The Hallmark Bailout; a Christmas Story

Prologue to my 1999 letter during a happier time:

Consider Christmas— could the devil  in his most malevolent mood have devised a worse combination of graft and bogus spontaneity whereby millions of people get a billion or so gifts for which they have little or no use, while wal-mart greeters, overworked clerks, and UPS drivers collapse from exhaustion—all in the name of the lowly Jesus, a poor Jewish kid with a not very promising future?

Alas, little has changed, as the addiction to consumerism flushes us into an economic abyss.  But enough of the cheery stuff; last year I vowed to go digital in 2008….imagine you are reading the USA Today, yesterday, with more pictures, less dialogue.

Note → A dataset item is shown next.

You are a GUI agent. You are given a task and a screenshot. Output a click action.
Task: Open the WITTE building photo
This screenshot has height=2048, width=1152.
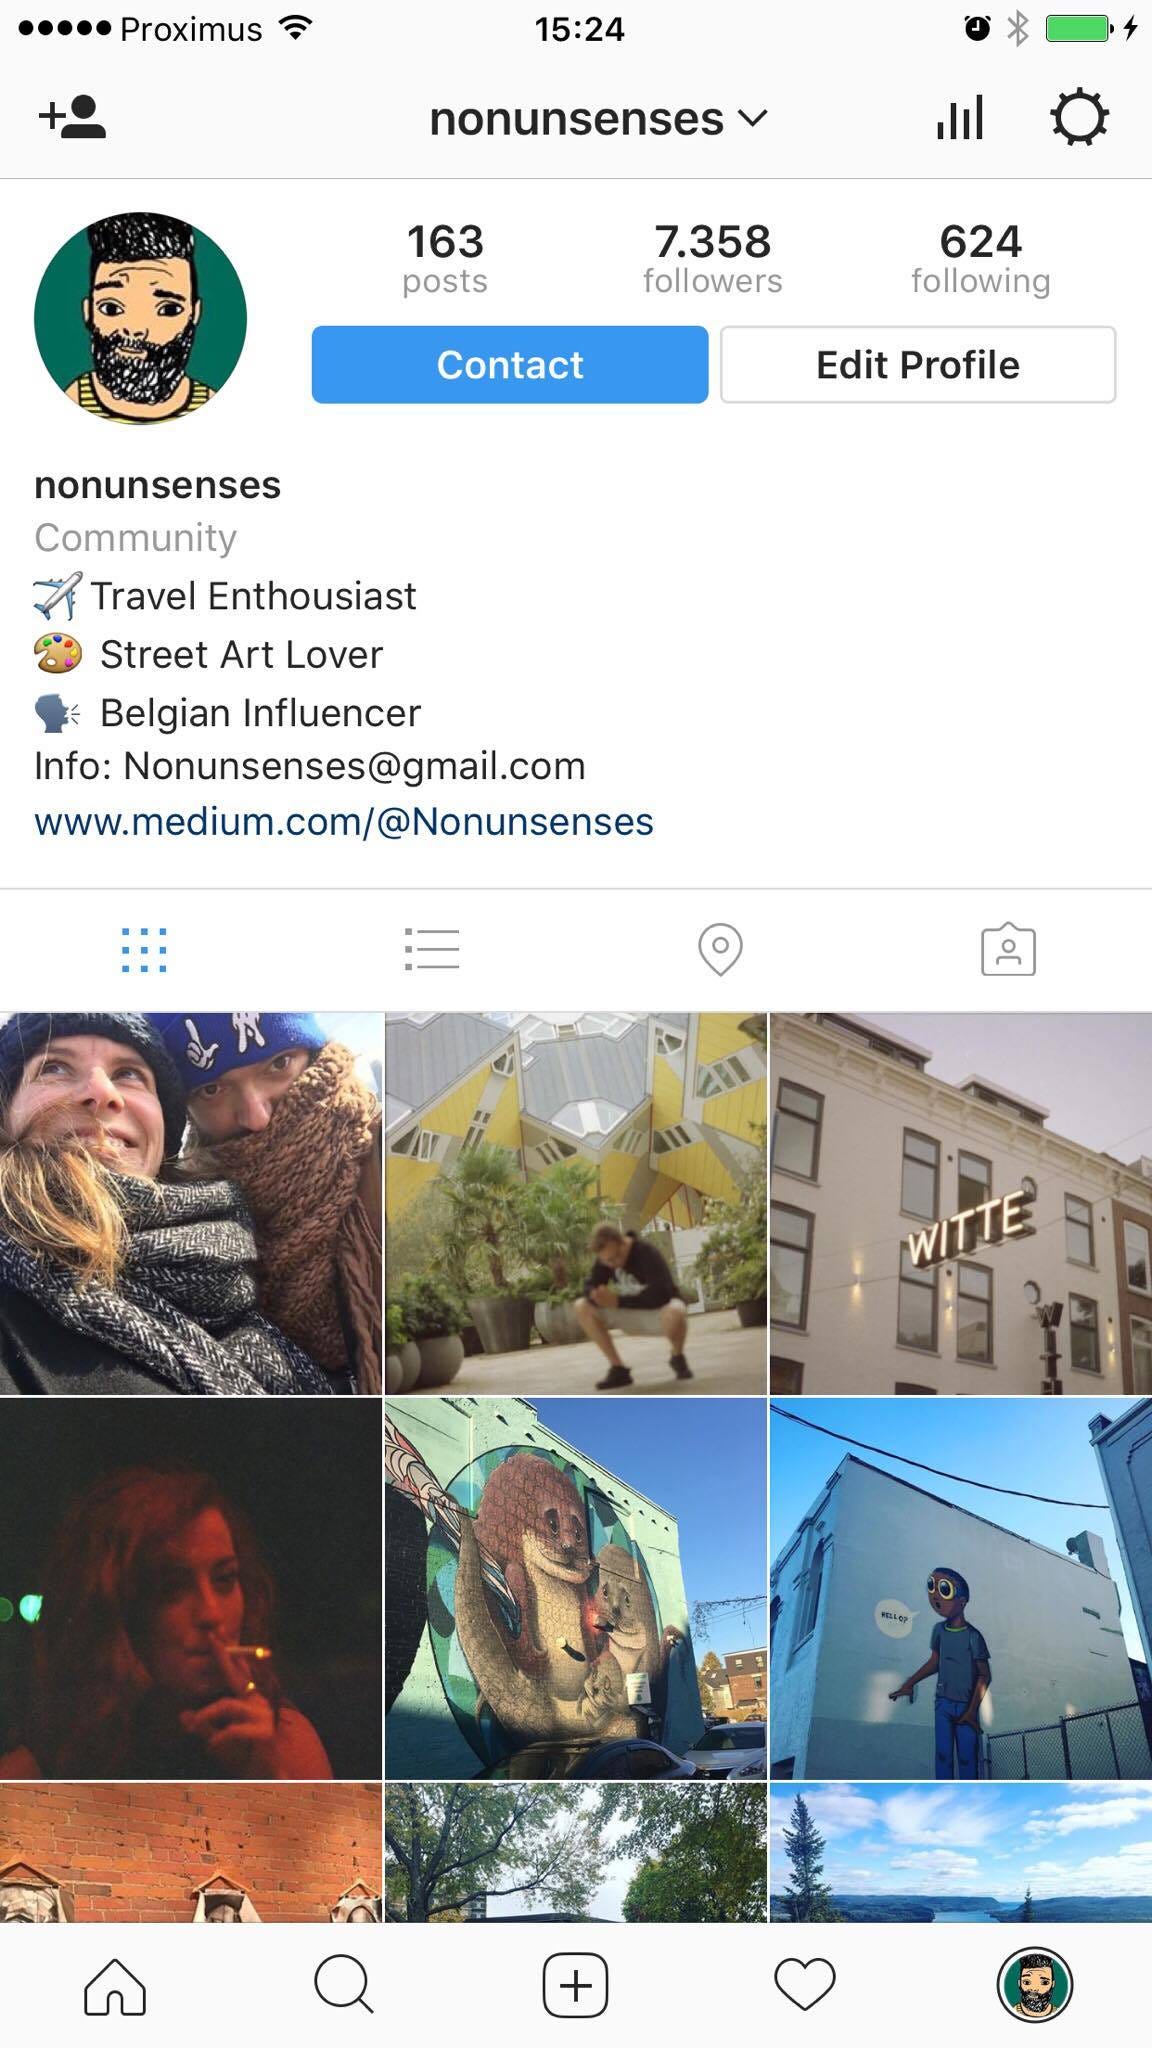(x=961, y=1204)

Abandon the traditional paper greeting ?

Going green for the ‘holiday season ?

‘No Santa checklist from the elfin fairy,

no Botticelli stamp of the Christ Child and Mary,

no sappy card from the mantle to hang,

no tip for the letter carrier who rang ?

The short version of our year; nothing tragic happened.  The sun continues to rise and set and gently toast the world each day.  Lynn still weeps silently at the heart-warming Hallmark hall of fame programs. And that’s during the commercials.    I find it easier to place a few band-aids on a paragraph than to reverse our rising landfills, the melting polar icecaps, or as a grandfather, mastering the art of buckling my male grandchildren into their car booster seats.

Who wants to be remembered, not as the benevolent image of Santa Claus, but as an impatient, insane urologist bent on invoking pain on those tender, private parts?